AUSGEWÄHLTER AUSZUG:

______

Helene Bossert – Heimatdichtung und Hexenjagd
07.11.2024 Bezirk Liestal, Baselbiet, Gemeinden, KulturAnlässlich ihres 25. Todestags widmet das «Distl – Dichter:innenund Stadtmuseum Liestal» der Baselbieter Schriftstellerin Helene Bossert (1907–1999) eine umfassende Ausstellung. Zugleich erscheint eine neue Publikation mit Beiträgen von Historikerinnen und Historikern auf der Grundlage von Bosserts Nachlass. Teil 1 unserer dreiteiligen Serie.
Rea Köppel
Der Name Helene Bossert ist vor allem im oberen Baselbiet sehr bekannt. Wer ihre Lebensgeschichte jedoch zum ersten Mal hört, staunt darüber, wie schnell ein unbescholtener Mensch in die unbarmherzigen Mühlen der Weltpolitik geraten kann – und wie stark diese Frau war, die sich immer wieder schwierigen Umständen stellte und sie überstand.
In dieser dreiteiligen Artikelserie wird Bosserts steiler Aufstieg zur Mundartdichterin und Radiomoderatorin, ihre verhängnisvolle Reise in die ehemalige Sowjetunion im Jahr 1953, ihre Ächtung als vermeintliche Kommunistin und die unvollständige Rehabilitation nachgezeichnet. Grundlage dafür, wie auch für die neue Ausstellung «Helene Bossert – Heimatdichtung und Hexenjagd» im «Distl – Dichter:- innen- und Stadtmuseum Liestal» und für die gleichnamige Publikation, die in diesen Tagen im Verlag Baselland erscheint, ist Bosserts umfangreicher Nachlass. Seit 2022 liegt dieser im Staatsarchiv Basel-Landschaft und ermöglicht unzählige neue Erkenntnisse über das Leben, das Werk und das Denken einer der faszinierendsten Baselbieter Persönlichkeiten des 20. Jahrhunderts.

______

BEREITGESTELLTE DATEN:

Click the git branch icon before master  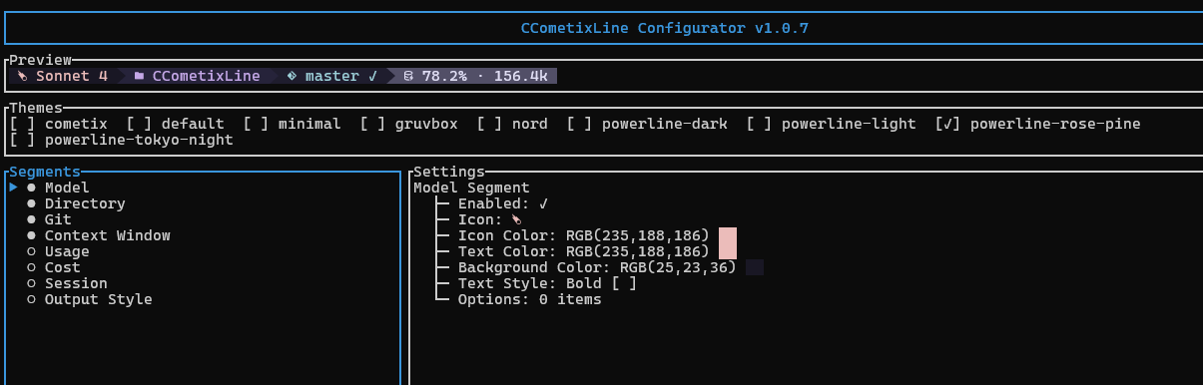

______

ZIEL DER AUFGABE:
Wie lässt sich der Auszug über Helene Bossert in zwei Sätzen zusammenfassen?

LÖSUNG DER AUFGABE:
Zum 25. Todestag der Baselbieter Schriftstellerin Helene Bossert (1907–1999) widmet ihr das «Distl» in Liestal eine umfassende Ausstellung, und zugleich erscheint eine neue Publikation mit Beiträgen von Historikerinnen und Historikern. Grundlage dafür wie auch für eine dreiteilige Artikelserie über ihren Aufstieg zur Mundartdichterin und Radiomoderatorin, ihre Reise in die ehemalige Sowjetunion 1953, ihre Ächtung als vermeintliche Kommunistin und ihre unvollständige Rehabilitation ist ihr umfangreicher Nachlass, der seit 2022 im Staatsarchiv Basel-Landschaft liegt.